Et l'on cria
haro sur … le Mali !
« Je
sais par expérience historique et vécue qu'un peuple qui en colonise un autre
tend à le mépriser.».
(1)
1 – La
poursuite du fait impérial.
A
la une du journal Le Monde du 2 juin 2021, l’image se veut à la fois, rigolote
et informative. On y voit le chef de l’Etat de la transition au Mali, le colonel
Assimi Goïta, assis en mode Alcooliques Anonymes, prendre la parole devant un
aéropage où l’on reconnaît Franco, Hitler, et Kadhafi entre autres, articuler péniblement : « Mon
dernier putsch remonte à août... Ça me démange … ». Cette caricature
rappelle la précédente de l’hebdomadaire satirique Le Canard Enchaîné, en
février 1968, représentant le général Jean Bedel Bokassa fouillant des poubelles
à la recherche de médailles militaires qui viendraient orner le plastron de
poitrine de son uniforme ! Ces images dégradantes et humiliantes n’ont
qu’un seul but, traduire le racisme de « l’esprit impérial » :
vanité, arrogance, mépris.
2 – Le
« triomphe » de l’esprit servile !
A
la suite du coup d’Etat du colonel Goïta, le Mali devient le petit canard
boiteux de la CEDEAO, la communauté économique des États de l’Afrique de
l’ouest. Les présidents de ces pays menacent les militaires maliens de sanctions
économiques s’ils ne remettent pas le pouvoir à un gouvernement civil ?
Depuis l’Afrique du sud où il se trouve en visite officielle, le président
français, Emmanuel Macron, se félicite d’avoir fait passer ce message de
fermeté, et suspend toute coopération militaire avec l’armée malienne. L’Union
africaine, dont le président en exercice est le chef de l’Etat congolais Félix
Tshisekedi, abonde dans le même sens et suspend le Mali de ses instances. On
cria haro sur le Mali (2) !
Pourtant, le même président congolais, invité à Paris
à l’issue des obsèques du président Idriss Déby, avait avalisé le coup de force
militaire au Tchad où le général Mahamat Déby a succédé à son père. Il s’était
contenté d’un bref : « C’est aussi mon entendement », après que
le président Macron eût délivré un satisfecit aux militaires tchadiens lors
d’une conférence de presse. Deux poids, deux mesures. L’Union africaine ne peut
mieux exprimer son esprit servile !

-.-.-

* _Tâches à réaliser_
**A.** Répondez à ces questions sur le texte consacré au Mali :
(i) Quel journal a publié l'image du colonel Assimi Goïta en une le 2 juin 2021 ?
(ii) Depuis quel pays le président Emmanuel Macron s'est-il félicité de son message de fermeté ?
(iii) Qui est le président en exercice de l'Union africaine ?
**B.** Recopiez sans rien changer le passage du texte consacré au Mali qui débute aux mots « Depuis l’Afrique du » et se termine après « son esprit servile ! ».
**C.** Reprenez le texte consacré au Mali là où il s'interrompt et poursuivez-le.

-.-.-

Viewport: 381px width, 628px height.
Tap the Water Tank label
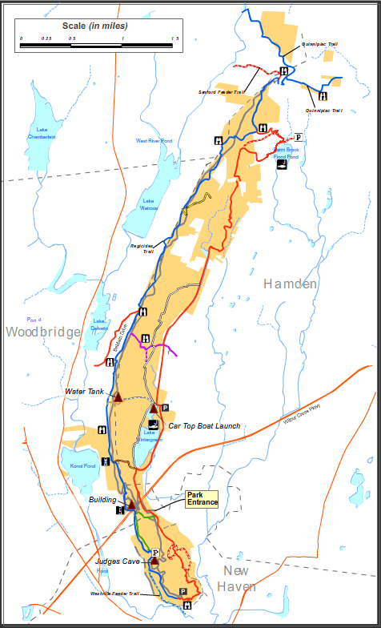point(86,392)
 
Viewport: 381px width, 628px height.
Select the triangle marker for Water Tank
point(118,397)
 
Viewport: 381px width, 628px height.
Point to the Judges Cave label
point(118,562)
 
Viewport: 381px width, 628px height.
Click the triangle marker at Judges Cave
point(154,562)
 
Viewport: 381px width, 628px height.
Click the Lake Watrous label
point(149,204)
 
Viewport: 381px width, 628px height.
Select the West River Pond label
point(154,141)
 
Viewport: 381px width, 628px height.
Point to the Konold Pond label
point(83,465)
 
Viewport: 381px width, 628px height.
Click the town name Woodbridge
point(43,332)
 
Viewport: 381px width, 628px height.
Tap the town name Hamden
point(291,284)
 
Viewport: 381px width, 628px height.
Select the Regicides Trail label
point(142,249)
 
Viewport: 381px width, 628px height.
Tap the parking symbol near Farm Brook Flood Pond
point(299,137)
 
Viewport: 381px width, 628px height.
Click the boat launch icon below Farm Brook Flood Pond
point(282,165)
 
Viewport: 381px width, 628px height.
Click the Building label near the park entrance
point(103,499)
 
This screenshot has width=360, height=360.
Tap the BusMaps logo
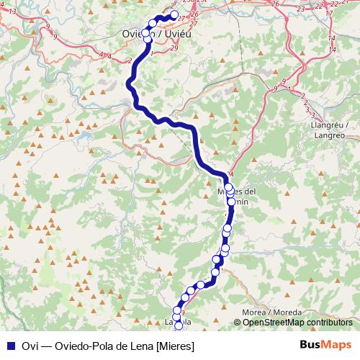[x=325, y=344]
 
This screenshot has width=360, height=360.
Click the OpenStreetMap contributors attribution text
[x=297, y=323]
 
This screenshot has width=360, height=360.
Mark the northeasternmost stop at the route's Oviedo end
[x=174, y=14]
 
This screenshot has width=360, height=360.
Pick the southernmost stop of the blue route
[x=179, y=326]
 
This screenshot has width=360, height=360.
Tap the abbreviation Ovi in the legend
[x=28, y=345]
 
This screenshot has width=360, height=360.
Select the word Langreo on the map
[x=330, y=135]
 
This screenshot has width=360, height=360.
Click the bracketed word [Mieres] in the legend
[x=176, y=345]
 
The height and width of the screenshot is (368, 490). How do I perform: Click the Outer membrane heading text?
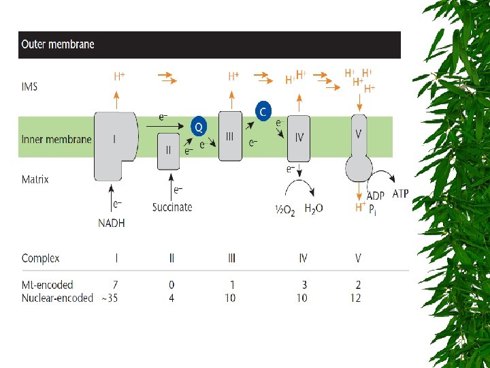(x=58, y=45)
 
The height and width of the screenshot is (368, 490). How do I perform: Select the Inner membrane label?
(x=56, y=140)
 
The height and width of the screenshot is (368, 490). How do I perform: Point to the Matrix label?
(x=35, y=180)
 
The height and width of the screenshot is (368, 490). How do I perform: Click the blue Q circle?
(x=198, y=126)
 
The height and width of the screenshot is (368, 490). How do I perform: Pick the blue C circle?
(x=263, y=110)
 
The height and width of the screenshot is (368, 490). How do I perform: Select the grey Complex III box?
(x=230, y=136)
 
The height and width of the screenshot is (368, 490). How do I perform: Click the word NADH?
(x=114, y=221)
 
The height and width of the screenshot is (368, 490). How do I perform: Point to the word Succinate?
(x=172, y=207)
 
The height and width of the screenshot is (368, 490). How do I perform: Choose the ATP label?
(x=400, y=194)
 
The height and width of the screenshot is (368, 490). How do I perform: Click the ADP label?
(x=376, y=196)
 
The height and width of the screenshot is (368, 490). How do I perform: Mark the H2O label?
(x=314, y=209)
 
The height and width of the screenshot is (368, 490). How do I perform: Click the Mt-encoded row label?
(x=47, y=284)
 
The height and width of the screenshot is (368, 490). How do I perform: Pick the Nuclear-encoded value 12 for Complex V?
(x=355, y=298)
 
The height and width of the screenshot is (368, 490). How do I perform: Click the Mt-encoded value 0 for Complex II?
(x=172, y=284)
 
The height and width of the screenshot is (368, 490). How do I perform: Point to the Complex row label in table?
(x=41, y=258)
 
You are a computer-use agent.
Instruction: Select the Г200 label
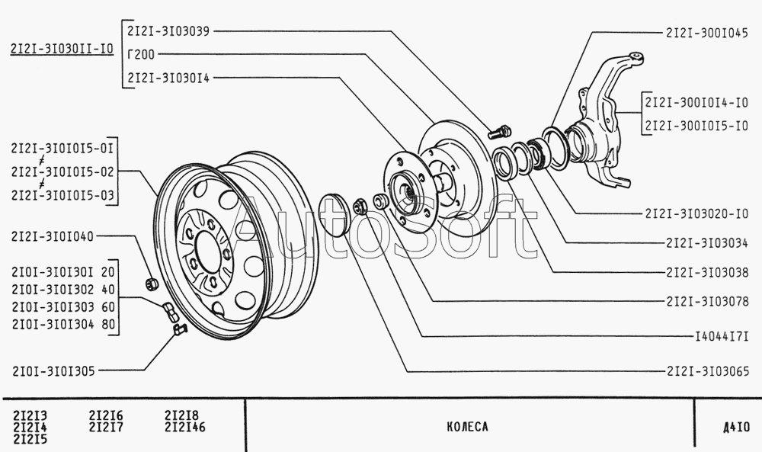point(141,54)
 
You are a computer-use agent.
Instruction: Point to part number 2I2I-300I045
point(707,34)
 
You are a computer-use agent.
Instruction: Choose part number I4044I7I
point(722,335)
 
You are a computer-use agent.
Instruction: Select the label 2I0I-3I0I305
point(53,371)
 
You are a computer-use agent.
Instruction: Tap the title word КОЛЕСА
point(467,427)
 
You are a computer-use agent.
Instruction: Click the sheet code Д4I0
point(732,427)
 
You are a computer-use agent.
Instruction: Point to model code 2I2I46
point(184,427)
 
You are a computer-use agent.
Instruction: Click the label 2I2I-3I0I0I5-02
point(62,172)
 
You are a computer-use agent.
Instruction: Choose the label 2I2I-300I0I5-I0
point(696,126)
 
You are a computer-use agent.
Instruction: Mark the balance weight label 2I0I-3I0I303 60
point(63,307)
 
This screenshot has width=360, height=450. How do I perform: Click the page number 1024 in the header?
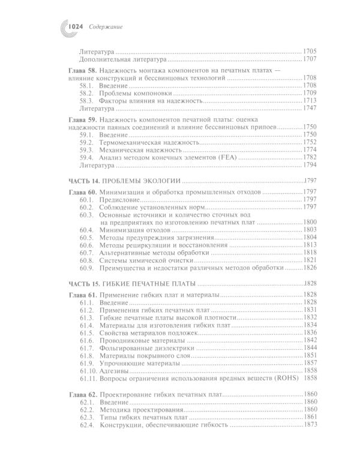[76, 26]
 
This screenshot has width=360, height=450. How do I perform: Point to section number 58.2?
[88, 94]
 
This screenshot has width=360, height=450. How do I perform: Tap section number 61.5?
[88, 332]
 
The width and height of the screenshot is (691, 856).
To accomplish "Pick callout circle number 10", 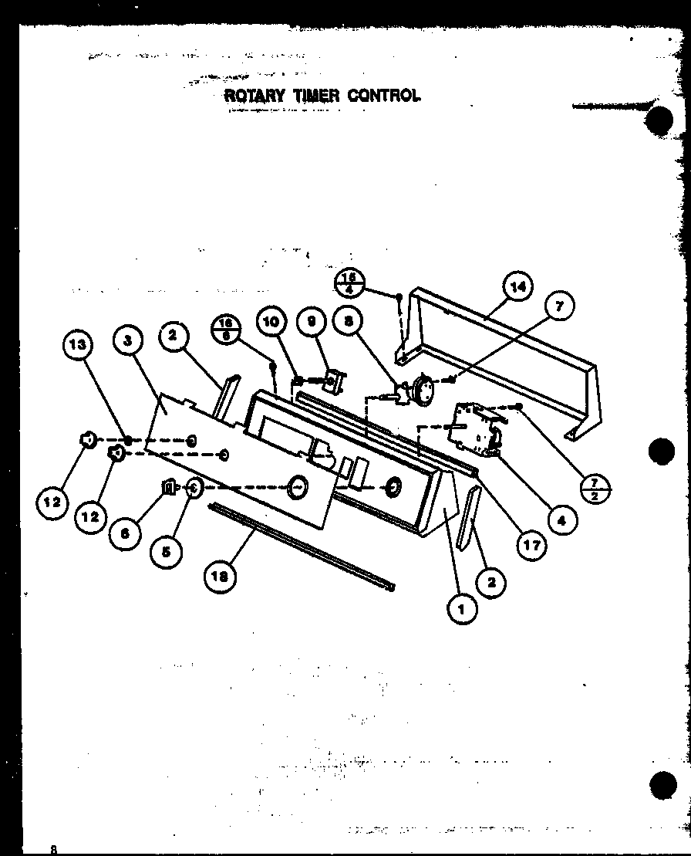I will (271, 323).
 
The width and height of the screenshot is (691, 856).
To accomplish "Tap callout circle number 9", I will (312, 323).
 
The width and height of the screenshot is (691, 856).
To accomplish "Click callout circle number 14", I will (518, 287).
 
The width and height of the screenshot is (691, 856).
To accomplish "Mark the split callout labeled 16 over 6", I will (226, 330).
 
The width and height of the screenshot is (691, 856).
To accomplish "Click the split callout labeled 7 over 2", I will (595, 489).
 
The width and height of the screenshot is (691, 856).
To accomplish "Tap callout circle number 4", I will (561, 519).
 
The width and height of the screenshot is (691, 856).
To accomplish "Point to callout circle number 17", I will (531, 545).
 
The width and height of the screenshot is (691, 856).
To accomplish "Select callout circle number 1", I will (462, 607).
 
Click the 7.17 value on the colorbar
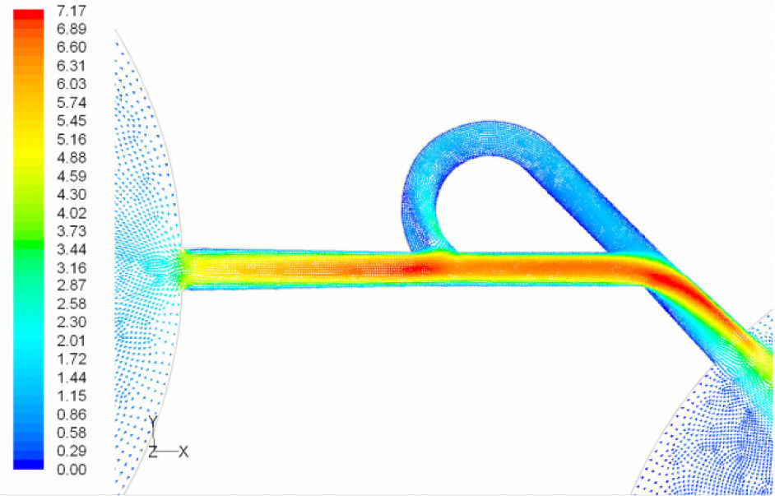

-.-.-

* _Ensemble des réponses_
**A.**
(i) Le Monde.
(ii) L'Afrique du Sud.
(iii) Félix Tshisekedi, chef de l'État congolais.

**B.**
Depuis l’Afrique du sud où il se trouve en visite officielle, le président
français, Emmanuel Macron, se félicite d’avoir fait passer ce message de
fermeté, et suspend toute coopération militaire avec l’armée malienne. L’Union
africaine, dont le président en exercice est le chef de l’Etat congolais Félix
Tshisekedi, abonde dans le même sens et suspend le Mali de ses instances. On
cria haro sur le Mali (2) !
Pourtant, le même président congolais, invité à Paris
à l’issue des obsèques du président Idriss Déby, avait avalisé le coup de force
militaire au Tchad où le général Mahamat Déby a succédé à son père. Il s’était
contenté d’un bref : « C’est aussi mon entendement », après que
le président Macron eût délivré un satisfecit aux militaires tchadiens lors
d’une conférence de presse. Deux poids, deux mesures. L’Union africaine ne peut
mieux exprimer son esprit servile !

**C.**
3 – On nous
vend du vent ou l’avènement des marchands de haine.
Deux semaines après ces prises de positions, la France
fait volte-face et le président Macron décide la fin de l’Opération Barkhane au
Sahel. Il reconnaît donc l’échec de cet engagement extérieur et donne ainsi
raison aux populations des pays concernés (3).
Voici venue l’heure des marchands de haine. Ils ont
pignon sur rue, détiennent des titres dans la presse écrite, possèdent des parts
de marché dans les médias télévisés, contrôlent des instituts de sondages et
régentent des agences publicitaires et de communication. Ils concentrent entre
leurs mains ce que Yona Friedman appelle « la mafia des médias » ou
les médias mafieux (4). Ces derniers n’informent plus les citoyens mais ont pour
seul objectif de fabriquer des opinions, à coups de débats artificiels et
stériles. Ils font penser au « monde inverti » de Christopher Priest,
où les éléments subjectifs prennent le pas sur les éléments objectifs. En
France, le concept de médias mafieux renvoie à l’existence de deux groupes
industriels et financiers qui contrôlent l’essentiel du paysage audiovisuel
français. Derrière ces mastodontes, se cachent deux richissimes familles :
Bolloré et Bouygues ! Ces dernières conditionnent les engagements
extérieurs de la France en fonction de leurs intérêts, et font croire désormais
que le ressentiment anti-français qui parcourt les pays africains est téléguidé
par la Russie et la Turquie (5).
4 –
L’exemple spécifique centrafricain.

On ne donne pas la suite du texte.